Cerca de 17 mil profissionais das forças de segurança, incluindo policiais civis e militares e agentes do Programa Segurança Presente, estarão mobilizados para assegurar a segurança durante a cúpula do Brics, marcada para os dias 6 e 7 de julho, no Museu de Arte Moderna (MAM), no Rio de Janeiro.
O governador do Rio de Janeiro, Cláudio Castro, solicitou ao governo federal o apoio das Forças Armadas para ações de Garantia da Lei e da Ordem (GLO) entre 2 e 9 de julho. A atuação militar se concentrará no perímetro externo do MAM, na Marina da Glória e em lugares estratégicos que hospedam os chefes de Estado, seguindo a experiência obtida na cúpula do G20, realizada no mesmo local em novembro de 2024.
O plano de segurança da Polícia Militar contará com 15,5 mil agentes, incluindo integrantes do Comando de Operações Especiais (COE), que estarão responsáveis pela segurança nas vias públicas e nas proximidades dos hotéis e do museu. O Centro Integrado de Comando e Controle (CICC) Móvel, situado próximo à entrada do MAM, dará suporte às operações.
Imagens de câmeras urbanas, que utilizam tecnologia de reconhecimento facial e leitura de placas, serão monitoradas pelo Comitê Executivo de Segurança Integrada Regional (Cesir), que terá sua sede no CICC. Este comitê será composto por representantes de forças estaduais e federais.
Além dos 1.400 policiais civis mobilizados, haverá um reforço nas unidades contempladas pelo evento, e uma Central de Flagrantes extraordinária será instalada na Cidade da Polícia. O contingente destinado à cúpula incluirá especialistas do Esquadrão Antibomba, profissionais fluentes em idiomas, agentes de inteligência com foco em redes sociais e peritos técnico-científicos.

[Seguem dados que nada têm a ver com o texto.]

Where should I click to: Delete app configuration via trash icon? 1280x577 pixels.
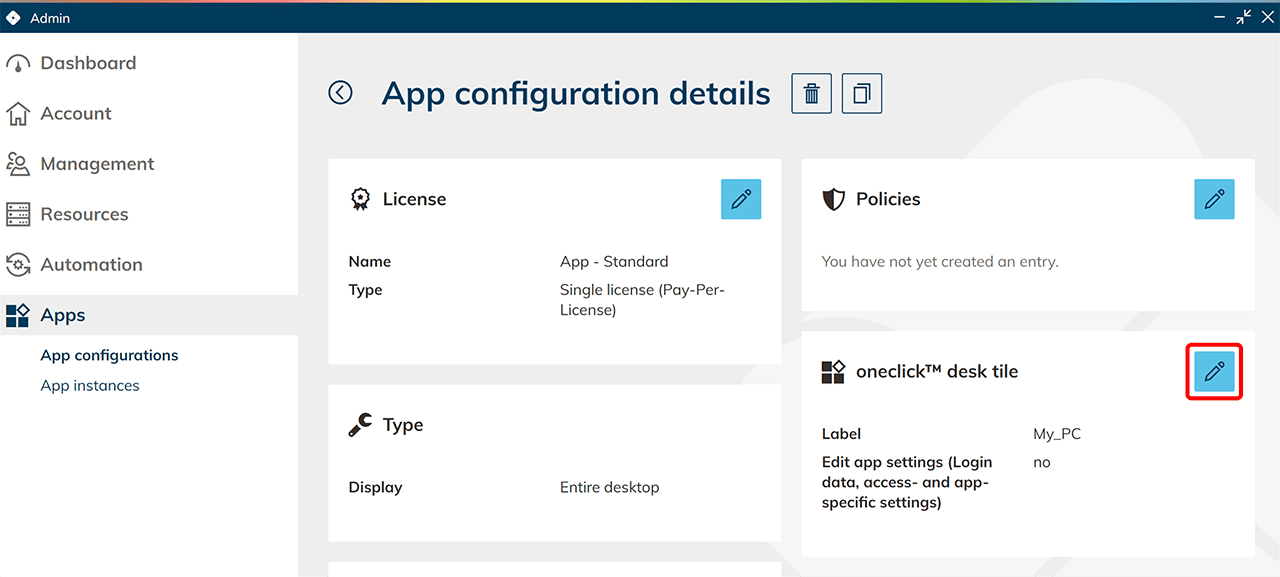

Todas as delegacias ao longo do trajeto das autoridades estarão preparadas para atuar como pontos de refúgio e proteção.
O Brics é uma organização que reúne Brasil, Rússia, China, Índia e África do Sul, formando uma aliança de países em desenvolvimento econômico. O grupo foi fundado em 2009, inicialmente como Bric, e expandiu para incluir a África do Sul em 2011. Recentemente, em 2024, o bloco acolheu novos membros, como Egito, Emirados Árabes, Arábia Saudita, Etiópia e Irã, e, em 2025, a Indonésia se juntou ao grupo.